| 
             
            H
            e   t       w   e   z   e       h   e   r   h   a   a   l   d   : 
            
            Twee
            teksten over de hongerstakers: 
            
            1.
            "Wij zijn de heersers der
            aarde". Over totalitarisme vandaag 
            Boekverbranding
            is de voorbode van moordpartijen 
            
            Eerst
            legt men mensen het zwijgen op en in een volgende stap gaat men aan
            het moorden: het is een historisch geïllustreerde these van Hannah
            Arendt die verschrikkelijk is maar tevens niet zo moeilijk te
            verklaren. Om de logica die erachter zit te kunnen begrijpen,
            volstaat het dat men zich realiseert dat er dissidenten bestaan,
            activisten, hongerstakers,
            revolutionairen maar ook soldaten die bereid zijn om hun leven te
            riskeren aan het front.
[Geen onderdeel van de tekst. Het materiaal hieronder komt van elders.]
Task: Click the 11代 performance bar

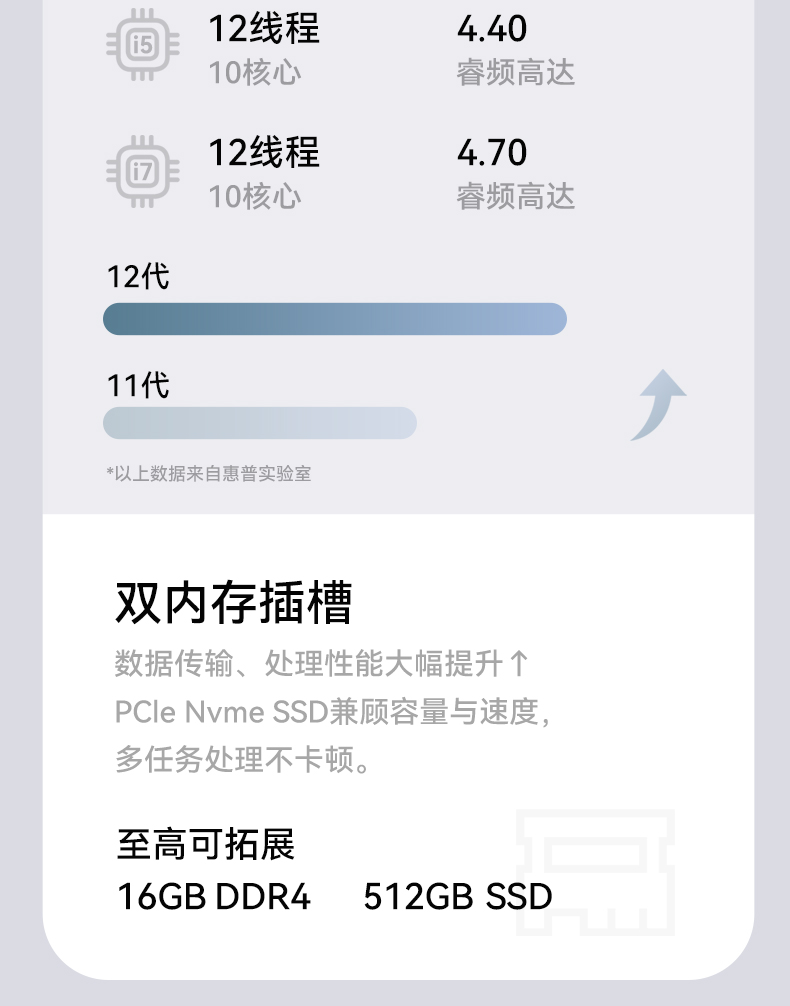Action: pyautogui.click(x=260, y=423)
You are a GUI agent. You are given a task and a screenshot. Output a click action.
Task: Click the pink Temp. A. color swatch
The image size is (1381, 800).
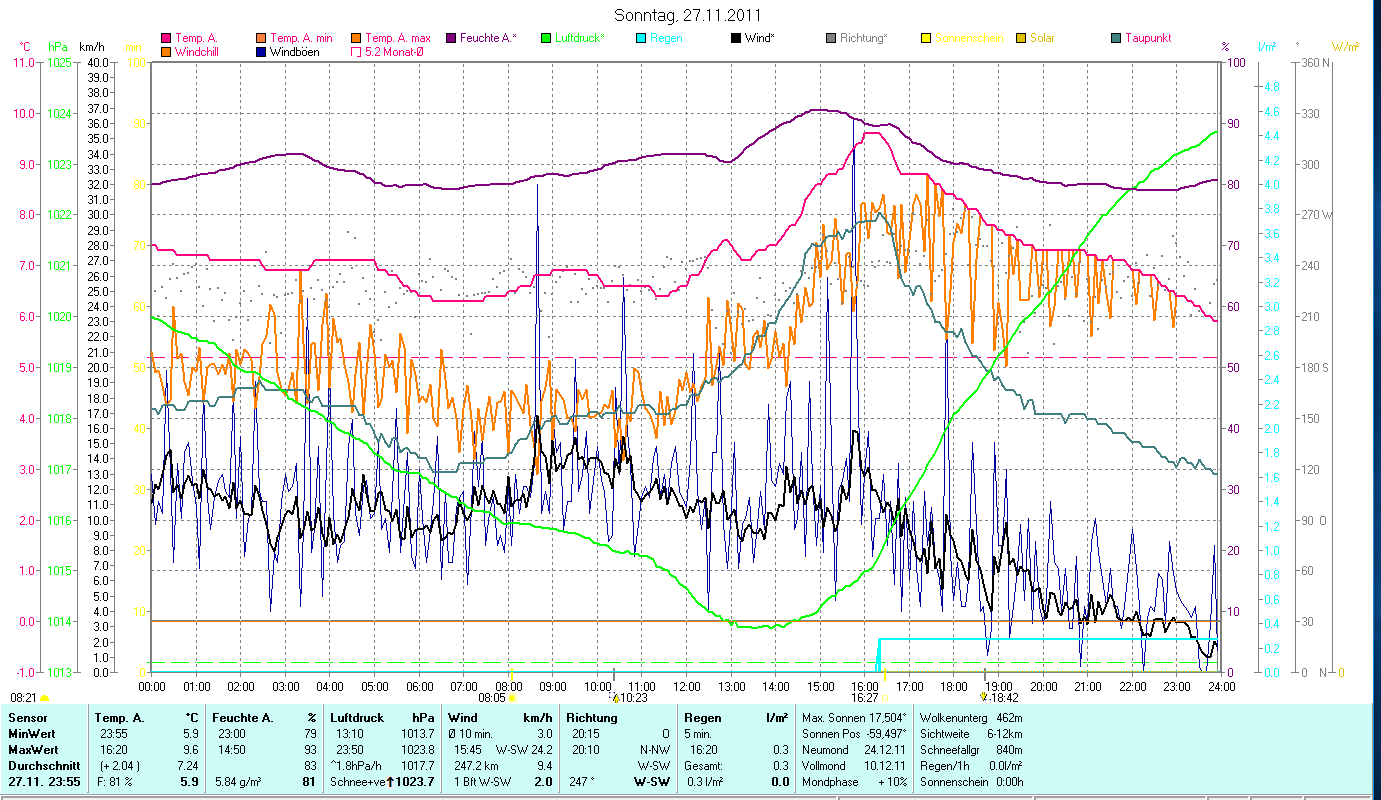tap(166, 38)
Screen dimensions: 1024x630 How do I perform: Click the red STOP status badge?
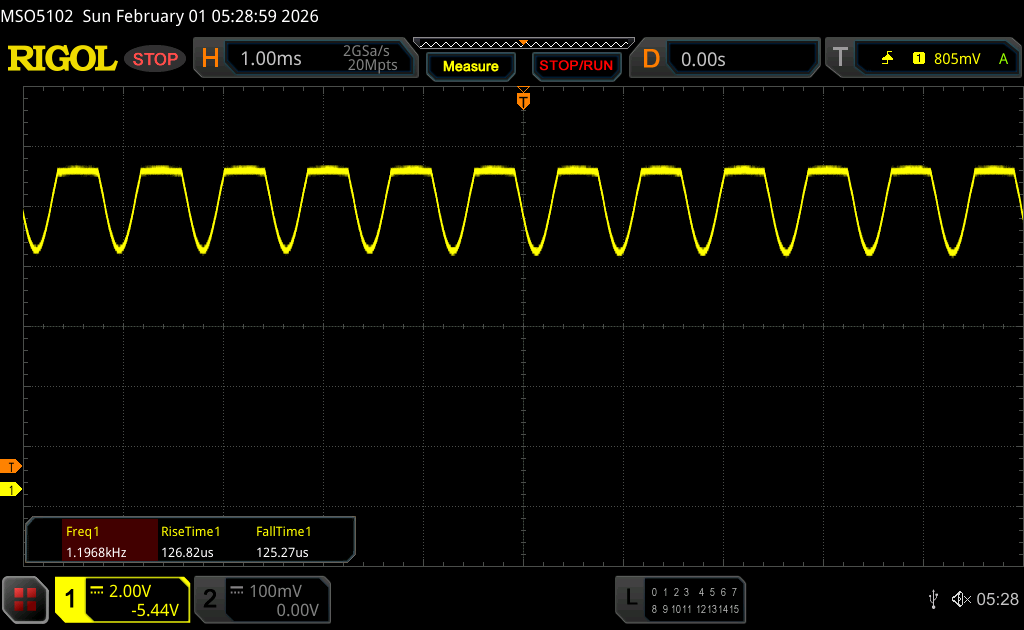[x=155, y=59]
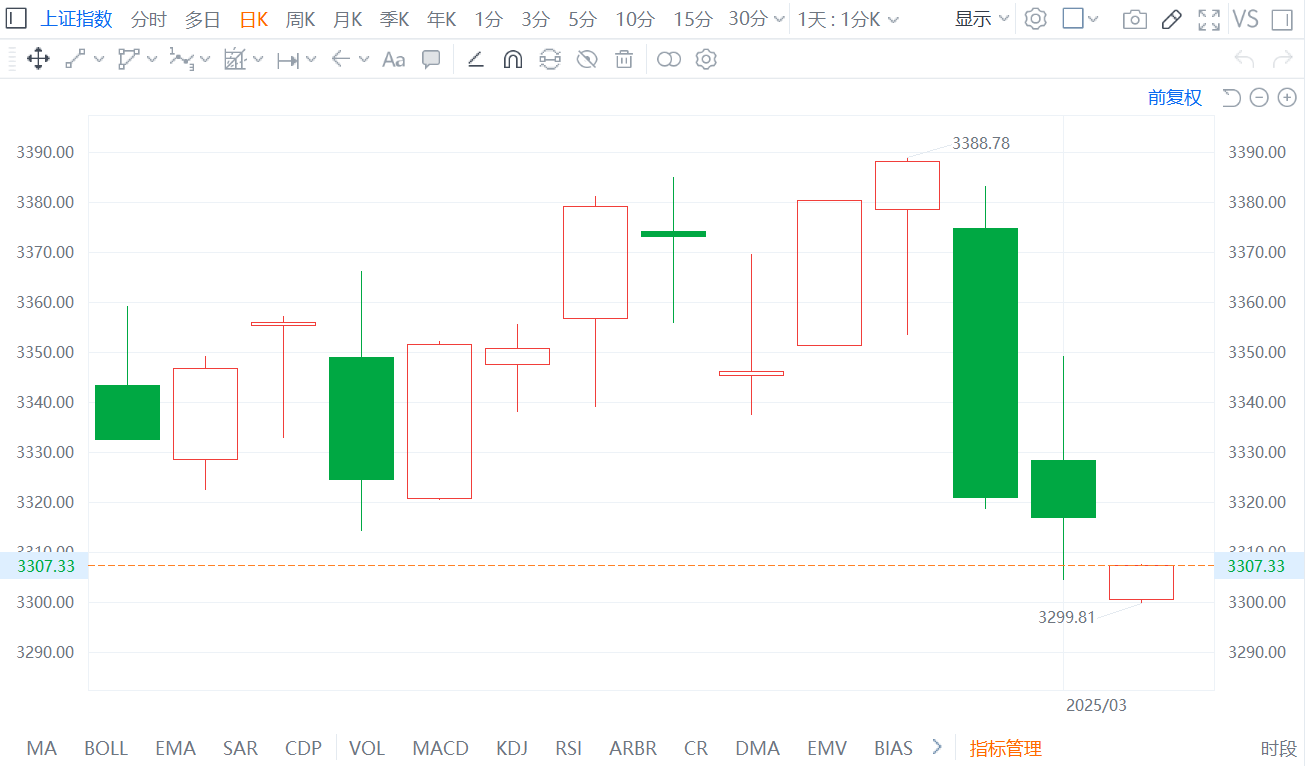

Het is weliswaar teveel gevraagd dat iederéén
            bewust zou leven maar het bestaan van de genoemde categorieën
            volstaat om te laten zien dat mensen vaker de dood verkiezen boven
            een leven in onvrijheid. 
             
            
            Tijdens
            de jongste hongerstaking van de asielzoekers hier ten lande kon men
            er andermaal getuige van zijn dat mensen die lange tijd in slavernij
            geleefd hebben en wiens vooruitzichten op beterschap gefnuikt worden
            door regeringsleden die lijden aan een schromelijk tekort aan
            empathie, prompt doch weloverwogen de dood verkiezen boven een
            mensonwaardig bestaan. Een leven in onvrijheid is mensonwaardig.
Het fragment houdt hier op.